'''

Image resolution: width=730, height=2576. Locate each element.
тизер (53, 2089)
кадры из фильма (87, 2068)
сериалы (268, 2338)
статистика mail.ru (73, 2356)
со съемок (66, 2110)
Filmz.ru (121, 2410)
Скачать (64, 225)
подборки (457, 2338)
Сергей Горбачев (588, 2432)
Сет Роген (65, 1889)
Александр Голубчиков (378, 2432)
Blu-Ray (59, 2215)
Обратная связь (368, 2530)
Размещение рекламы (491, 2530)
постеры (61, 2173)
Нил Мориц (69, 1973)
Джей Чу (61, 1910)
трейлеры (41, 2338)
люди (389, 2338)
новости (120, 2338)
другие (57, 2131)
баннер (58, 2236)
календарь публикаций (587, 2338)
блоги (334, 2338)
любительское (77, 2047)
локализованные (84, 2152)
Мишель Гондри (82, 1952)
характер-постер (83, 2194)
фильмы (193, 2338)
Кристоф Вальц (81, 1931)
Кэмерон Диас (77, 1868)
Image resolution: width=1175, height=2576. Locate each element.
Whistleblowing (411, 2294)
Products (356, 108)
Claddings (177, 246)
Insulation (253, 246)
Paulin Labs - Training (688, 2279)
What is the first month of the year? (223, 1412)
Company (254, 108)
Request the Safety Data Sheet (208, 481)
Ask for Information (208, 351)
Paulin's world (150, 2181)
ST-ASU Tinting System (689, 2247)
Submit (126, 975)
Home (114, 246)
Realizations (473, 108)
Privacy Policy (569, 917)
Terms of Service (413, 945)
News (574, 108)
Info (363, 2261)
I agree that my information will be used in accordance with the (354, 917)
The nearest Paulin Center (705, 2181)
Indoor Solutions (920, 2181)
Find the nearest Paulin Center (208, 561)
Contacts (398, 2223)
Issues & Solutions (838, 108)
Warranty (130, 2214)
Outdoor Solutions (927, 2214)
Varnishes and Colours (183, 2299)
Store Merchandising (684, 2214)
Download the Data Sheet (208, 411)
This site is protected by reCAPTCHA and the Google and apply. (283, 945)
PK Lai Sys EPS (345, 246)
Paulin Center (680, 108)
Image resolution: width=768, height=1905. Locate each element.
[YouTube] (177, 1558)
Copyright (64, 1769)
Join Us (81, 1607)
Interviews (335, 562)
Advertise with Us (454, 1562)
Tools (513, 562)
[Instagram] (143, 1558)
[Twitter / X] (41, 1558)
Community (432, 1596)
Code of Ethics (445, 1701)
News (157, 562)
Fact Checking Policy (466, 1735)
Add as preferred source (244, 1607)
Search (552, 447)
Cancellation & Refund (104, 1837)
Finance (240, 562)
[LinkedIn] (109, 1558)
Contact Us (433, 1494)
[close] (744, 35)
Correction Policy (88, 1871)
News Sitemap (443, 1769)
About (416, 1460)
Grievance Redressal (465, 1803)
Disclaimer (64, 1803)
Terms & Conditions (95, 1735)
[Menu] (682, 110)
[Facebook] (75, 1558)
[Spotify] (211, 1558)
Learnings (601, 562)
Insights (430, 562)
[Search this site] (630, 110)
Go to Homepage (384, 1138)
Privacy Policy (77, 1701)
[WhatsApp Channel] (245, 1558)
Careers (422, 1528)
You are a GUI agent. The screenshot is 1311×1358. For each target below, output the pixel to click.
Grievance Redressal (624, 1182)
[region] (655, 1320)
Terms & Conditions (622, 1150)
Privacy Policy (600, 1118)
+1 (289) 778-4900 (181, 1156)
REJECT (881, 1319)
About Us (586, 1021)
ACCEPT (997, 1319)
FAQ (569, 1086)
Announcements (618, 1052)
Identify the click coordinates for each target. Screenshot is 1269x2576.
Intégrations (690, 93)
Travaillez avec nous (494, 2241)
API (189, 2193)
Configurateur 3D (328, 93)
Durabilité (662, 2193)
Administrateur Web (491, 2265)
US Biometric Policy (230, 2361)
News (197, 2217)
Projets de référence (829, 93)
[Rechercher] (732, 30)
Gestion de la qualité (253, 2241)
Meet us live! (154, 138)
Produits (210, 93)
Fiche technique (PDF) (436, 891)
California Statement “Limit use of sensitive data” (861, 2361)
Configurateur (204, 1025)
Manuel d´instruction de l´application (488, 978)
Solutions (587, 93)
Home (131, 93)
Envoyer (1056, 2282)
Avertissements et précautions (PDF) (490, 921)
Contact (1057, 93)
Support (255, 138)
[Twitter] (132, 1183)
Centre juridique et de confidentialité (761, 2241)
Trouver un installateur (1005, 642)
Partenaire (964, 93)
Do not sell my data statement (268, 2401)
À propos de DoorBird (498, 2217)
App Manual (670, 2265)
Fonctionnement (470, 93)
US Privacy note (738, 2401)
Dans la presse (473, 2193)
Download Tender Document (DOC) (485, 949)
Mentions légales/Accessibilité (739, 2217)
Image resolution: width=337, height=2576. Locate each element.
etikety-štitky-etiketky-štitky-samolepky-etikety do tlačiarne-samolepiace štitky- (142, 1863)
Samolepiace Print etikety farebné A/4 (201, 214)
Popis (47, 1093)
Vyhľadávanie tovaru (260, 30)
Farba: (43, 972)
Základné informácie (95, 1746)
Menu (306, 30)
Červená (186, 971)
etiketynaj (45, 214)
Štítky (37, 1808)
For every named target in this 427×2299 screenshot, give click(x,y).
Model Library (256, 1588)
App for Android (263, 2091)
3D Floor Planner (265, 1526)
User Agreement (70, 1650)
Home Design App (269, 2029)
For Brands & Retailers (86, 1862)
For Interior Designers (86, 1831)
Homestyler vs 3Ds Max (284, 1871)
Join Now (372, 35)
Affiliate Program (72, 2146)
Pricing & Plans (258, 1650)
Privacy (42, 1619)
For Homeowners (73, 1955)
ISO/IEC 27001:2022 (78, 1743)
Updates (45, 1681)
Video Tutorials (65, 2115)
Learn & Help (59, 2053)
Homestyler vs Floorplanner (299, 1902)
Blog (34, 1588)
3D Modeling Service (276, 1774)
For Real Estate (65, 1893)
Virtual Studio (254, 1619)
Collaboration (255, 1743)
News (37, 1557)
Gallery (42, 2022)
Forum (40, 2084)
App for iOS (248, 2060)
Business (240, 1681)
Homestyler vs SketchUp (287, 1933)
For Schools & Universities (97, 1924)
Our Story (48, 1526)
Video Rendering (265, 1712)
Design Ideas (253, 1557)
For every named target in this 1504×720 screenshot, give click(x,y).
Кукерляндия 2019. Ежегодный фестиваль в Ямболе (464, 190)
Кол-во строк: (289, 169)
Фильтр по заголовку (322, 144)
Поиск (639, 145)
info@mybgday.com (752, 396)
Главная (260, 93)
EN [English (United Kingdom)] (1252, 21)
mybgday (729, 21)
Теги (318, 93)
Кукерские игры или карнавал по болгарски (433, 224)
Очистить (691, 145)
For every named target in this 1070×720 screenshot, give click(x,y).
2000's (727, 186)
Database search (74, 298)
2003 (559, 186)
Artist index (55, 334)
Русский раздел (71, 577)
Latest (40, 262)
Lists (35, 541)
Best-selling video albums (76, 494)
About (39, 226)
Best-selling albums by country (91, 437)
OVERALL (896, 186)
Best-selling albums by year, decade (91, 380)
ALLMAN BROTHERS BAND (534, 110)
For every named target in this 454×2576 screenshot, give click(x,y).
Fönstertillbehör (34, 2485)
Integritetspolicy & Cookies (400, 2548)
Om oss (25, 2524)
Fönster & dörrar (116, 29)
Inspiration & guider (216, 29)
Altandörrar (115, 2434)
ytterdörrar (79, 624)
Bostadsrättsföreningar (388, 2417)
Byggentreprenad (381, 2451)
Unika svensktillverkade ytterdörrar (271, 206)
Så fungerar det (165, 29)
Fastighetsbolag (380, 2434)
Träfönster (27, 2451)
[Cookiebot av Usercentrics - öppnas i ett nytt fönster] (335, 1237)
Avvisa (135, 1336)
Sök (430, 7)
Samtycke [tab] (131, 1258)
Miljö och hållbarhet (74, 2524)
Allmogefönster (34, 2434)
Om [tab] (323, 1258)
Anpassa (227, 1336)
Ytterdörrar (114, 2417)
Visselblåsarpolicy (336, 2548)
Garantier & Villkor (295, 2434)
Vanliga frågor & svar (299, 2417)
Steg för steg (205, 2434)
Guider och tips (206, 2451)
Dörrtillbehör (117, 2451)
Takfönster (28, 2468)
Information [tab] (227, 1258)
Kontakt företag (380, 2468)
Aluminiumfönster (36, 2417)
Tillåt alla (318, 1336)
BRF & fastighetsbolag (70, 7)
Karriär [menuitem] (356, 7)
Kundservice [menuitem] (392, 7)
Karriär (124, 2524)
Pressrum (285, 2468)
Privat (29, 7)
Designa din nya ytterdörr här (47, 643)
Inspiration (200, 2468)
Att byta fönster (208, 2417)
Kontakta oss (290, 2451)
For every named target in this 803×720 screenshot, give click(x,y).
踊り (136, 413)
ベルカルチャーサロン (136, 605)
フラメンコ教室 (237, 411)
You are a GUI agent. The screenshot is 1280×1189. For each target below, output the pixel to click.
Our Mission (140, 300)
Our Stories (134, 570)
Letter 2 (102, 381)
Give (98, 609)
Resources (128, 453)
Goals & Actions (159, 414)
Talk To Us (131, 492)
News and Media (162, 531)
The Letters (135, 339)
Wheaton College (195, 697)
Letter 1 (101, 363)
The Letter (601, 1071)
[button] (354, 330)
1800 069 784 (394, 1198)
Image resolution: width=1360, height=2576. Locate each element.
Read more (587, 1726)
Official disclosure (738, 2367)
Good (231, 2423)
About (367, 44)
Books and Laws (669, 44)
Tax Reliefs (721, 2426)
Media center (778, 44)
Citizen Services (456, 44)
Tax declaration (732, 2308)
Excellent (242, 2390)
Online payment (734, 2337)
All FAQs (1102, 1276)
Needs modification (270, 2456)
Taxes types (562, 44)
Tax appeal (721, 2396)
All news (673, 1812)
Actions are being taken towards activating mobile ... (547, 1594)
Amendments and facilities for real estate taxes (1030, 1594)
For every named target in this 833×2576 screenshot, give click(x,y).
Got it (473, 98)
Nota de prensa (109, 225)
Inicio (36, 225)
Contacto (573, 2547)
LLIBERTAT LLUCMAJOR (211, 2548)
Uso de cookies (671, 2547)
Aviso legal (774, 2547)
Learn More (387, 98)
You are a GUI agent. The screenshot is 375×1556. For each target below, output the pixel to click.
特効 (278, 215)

'''

● OBJECTIVE: Shift every coordinate in the stretch from the line containing "[Twitter] (132, 1183)" through the line containing "Business (240, 1681)" by adding 116 to both numbers. Reproduce each line of that stretch, request lines included and unchanged.

● TASK OUTPUT:
[Twitter] (248, 1299)
Centre juridique et de confidentialité (877, 2357)
Trouver un installateur (1121, 758)
Partenaire (1080, 209)
Do not sell my data statement (384, 2517)
À propos de DoorBird (614, 2333)
App Manual (786, 2381)
Fonctionnement (586, 209)
US Privacy note (854, 2517)
Dans la presse (589, 2309)
Download Tender Document (DOC) (601, 1065)
Mentions légales/Accessibilité (855, 2333)
Image resolution: width=337, height=2576. Locate each element.
etikety-štitky-etiketky-štitky-samolepky-etikety do tlačiarne-samolepiace štitky- (258, 1979)
Samolepiace Print etikety farebné A/4 (317, 330)
Popis (163, 1209)
Vyhľadávanie tovaru (376, 146)
Farba: (159, 1088)
Základné informácie (211, 1862)
Menu (422, 146)
Červená (302, 1087)
etiketynaj (161, 330)
Štítky (153, 1924)
For every named target in this 427×2299 screenshot, give click(x,y).
Model Library (372, 1704)
App for Android (379, 2207)
3D Floor Planner (381, 1642)
User Agreement (186, 1766)
Home Design App (385, 2145)
For Brands & Retailers (202, 1978)
For Interior Designers (202, 1947)
Homestyler vs 3Ds Max (400, 1987)
Join Now (488, 151)
Affiliate Program (188, 2262)
Pricing & Plans (374, 1766)
Privacy (158, 1735)
For Homeowners (189, 2071)
ISO/IEC 27001:2022 (194, 1859)
Updates (161, 1797)
Video Tutorials (181, 2231)
Learn & Help (175, 2169)
Homestyler vs Floorplanner (415, 2018)
Blog (150, 1704)
3D Modeling Service (392, 1890)
For Real Estate (181, 2009)
Virtual Studio (370, 1735)
Collaboration (371, 1859)
News (153, 1673)
Gallery (158, 2138)
Forum (156, 2200)
App for iOS (364, 2176)
Business (356, 1797)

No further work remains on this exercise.